A ma droite, je sens le souffle de Dorcas se couper. Elle s'écroule au sol. Avant de devoir parer un autre sort, j'ai tout juste le temps de lui jeter un coup d'œil. Ses yeux sont grands ouverts. Elle est morte. Je ne peux pas m'arrêter. La bataille continue. Nous ne somme plus que trois, mais eux aussi. Nous nous battons dos à dos, à présent. Ils nous encerclent. Nous les repoussons. Et soudain, ils disparaissent. Ils ont sans doute été rappelés par Voldemort.
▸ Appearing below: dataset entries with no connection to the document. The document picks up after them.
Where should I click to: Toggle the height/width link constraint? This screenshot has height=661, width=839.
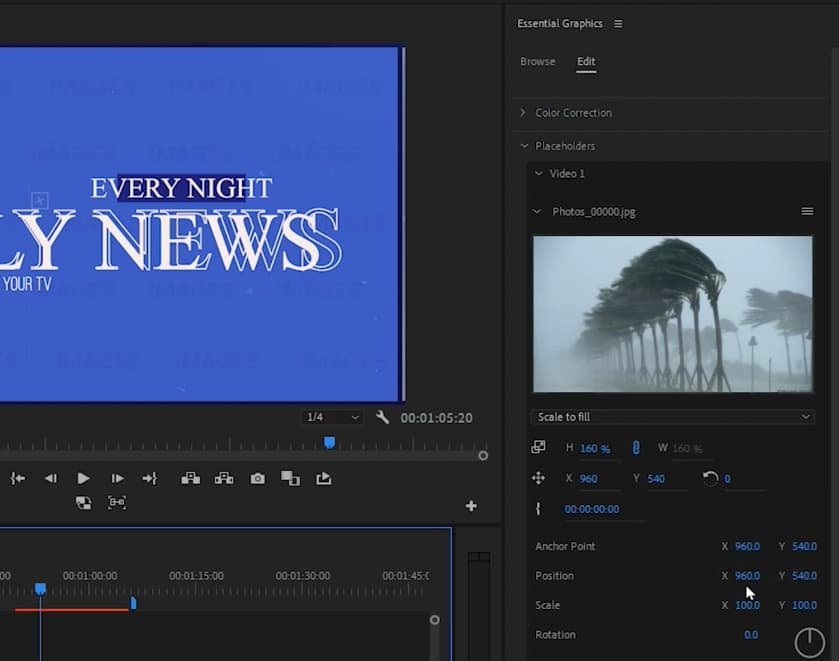635,448
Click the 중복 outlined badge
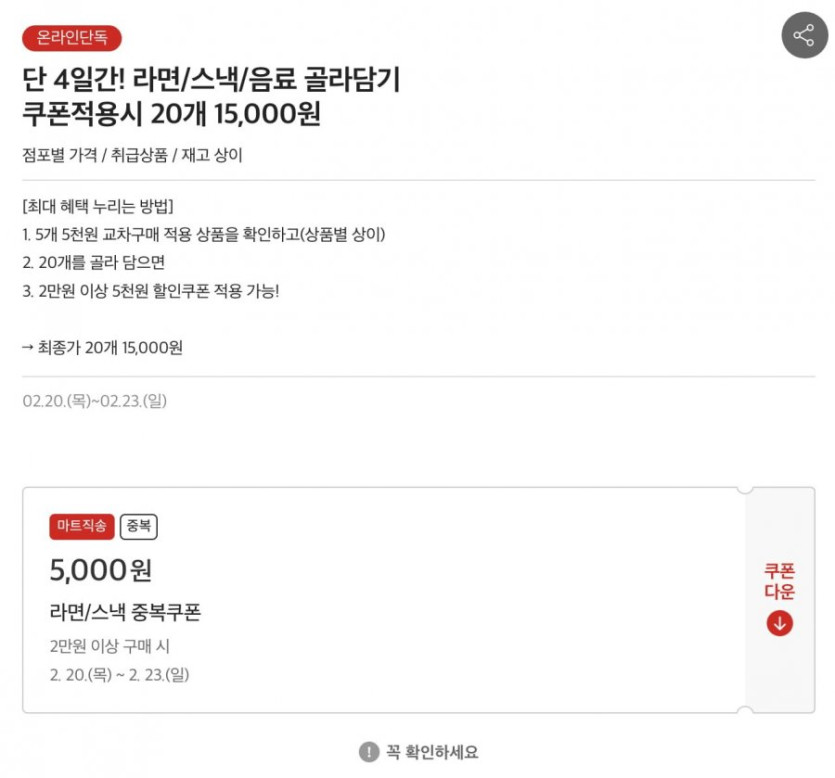 139,526
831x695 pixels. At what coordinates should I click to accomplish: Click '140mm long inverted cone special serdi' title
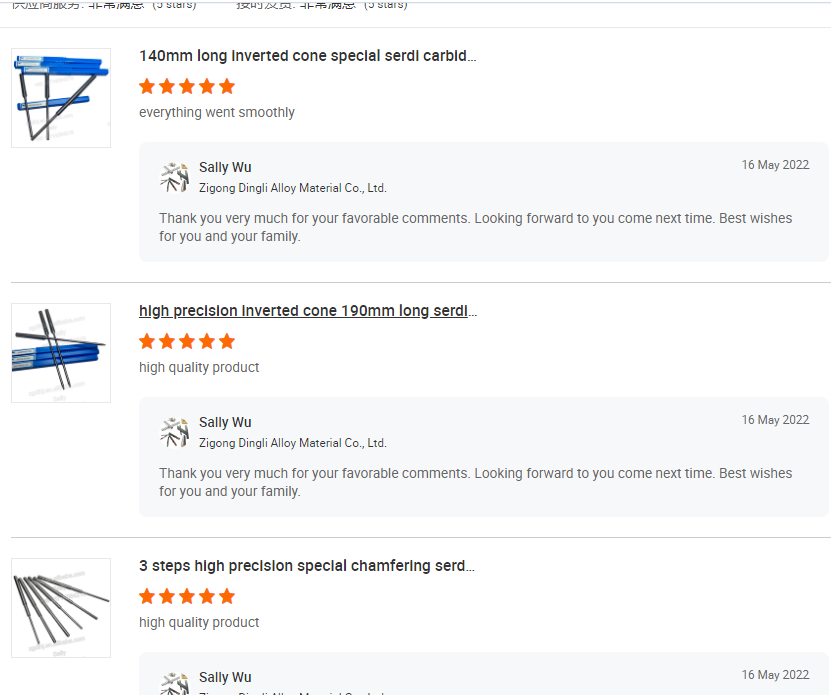pos(307,56)
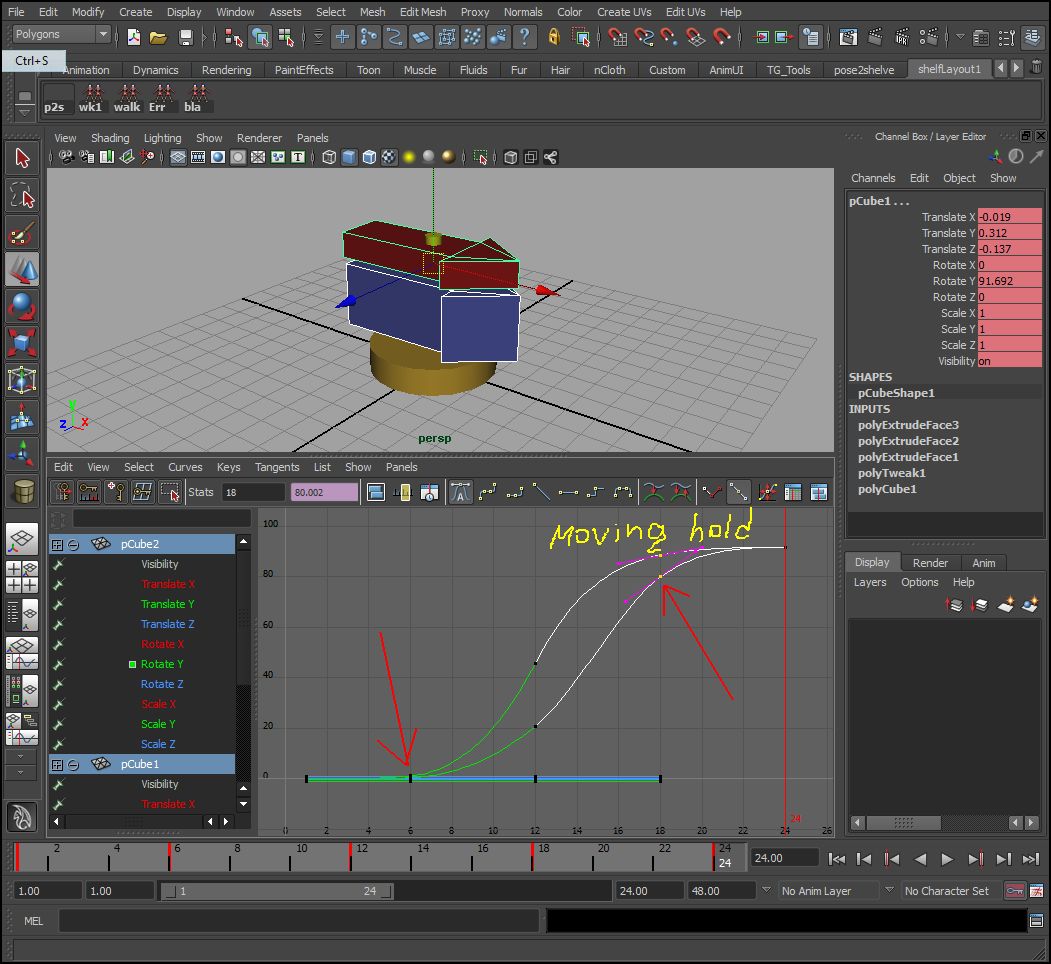Open the Mesh menu
The height and width of the screenshot is (964, 1051).
[x=371, y=12]
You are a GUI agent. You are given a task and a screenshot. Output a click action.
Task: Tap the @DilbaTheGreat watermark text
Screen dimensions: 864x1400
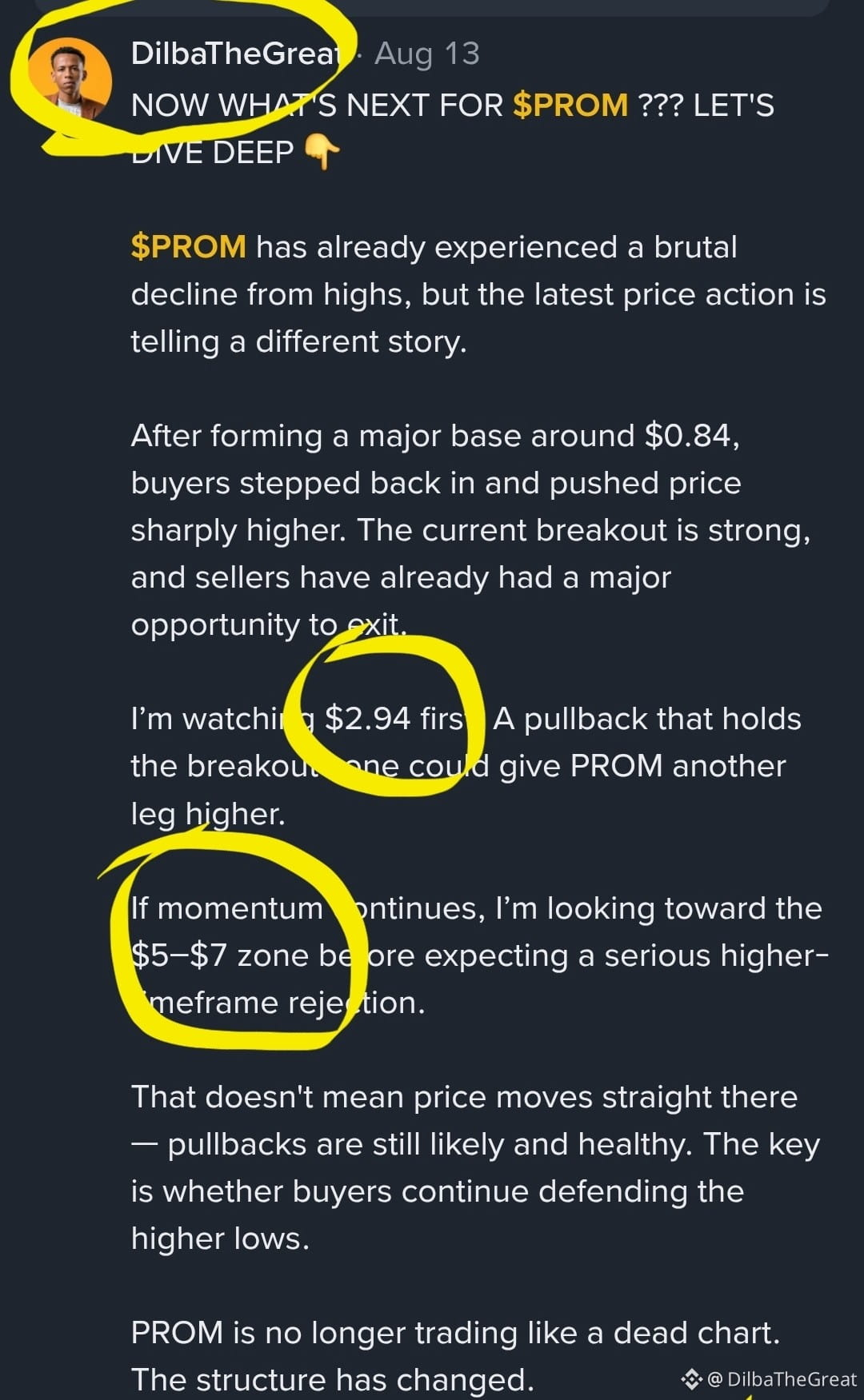[x=782, y=1378]
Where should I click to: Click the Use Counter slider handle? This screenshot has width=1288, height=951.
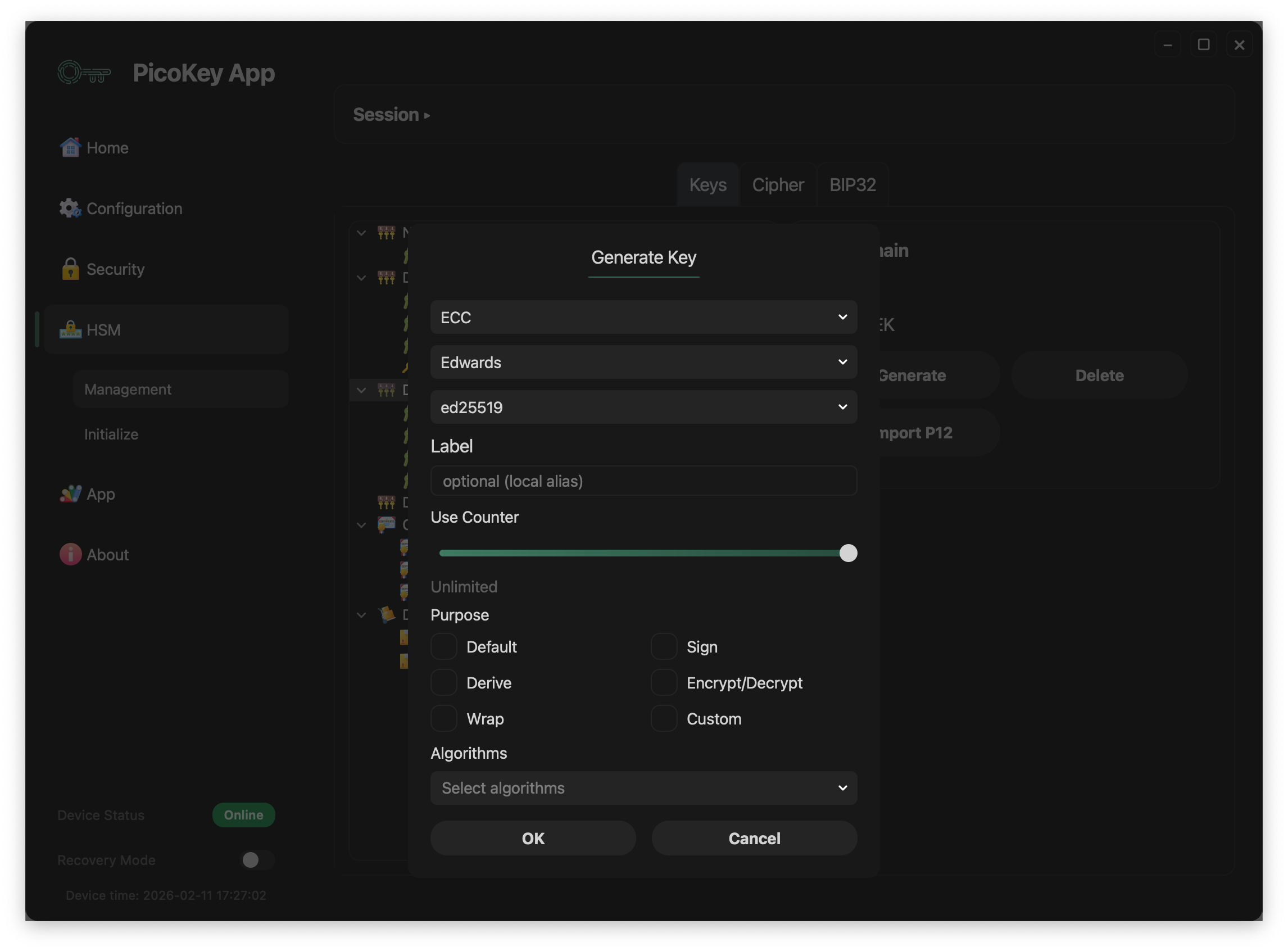coord(848,553)
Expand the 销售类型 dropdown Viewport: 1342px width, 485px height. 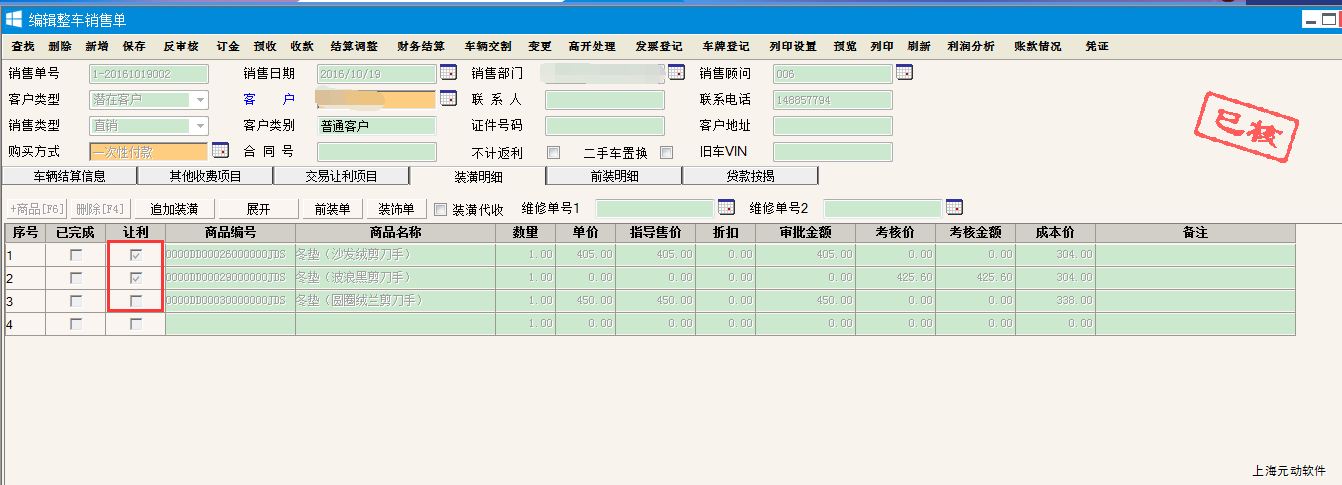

Le silence retombe lourdement sur la place. Nous reprenons notre souffle. La jeune fille qui se trouve à ma gauche parait profondément choquée. C'était vraisemblablement son premier combat. Maugrey lui donne une claque dans le dos avant de marcher jusqu'au jeune homme toujours inconscient. C'est un geste qu'il veut réconfortant mais qui ne parvient qu'à faire rouler sur ses joues les larmes qu'elle retenait. Je pose une main sur son épaule. Elle me dévisage, son expression est remplie d'incompréhension. Un craquement se faire entendre. Quelqu'un vient de transplaner ici. Je lève vivement la tête, la main serrée sur ma baguette. C'est Sirius. Il est visiblement prêt à se battre, mais il arrive trop tard. Une partie de moi, celle que je déteste, ne peut pas s'empêcher de trouver ça bizarre. Il arrive juste après, comme c'est pratique… Où pouvait-il bien être ? Qu'est-ce qui lui a pris autant de temps ? Mon regard se pose de nouveau sur Dorcas. En ce moment, à mes yeux, rien ne peut justifier qu'il arrive si tard.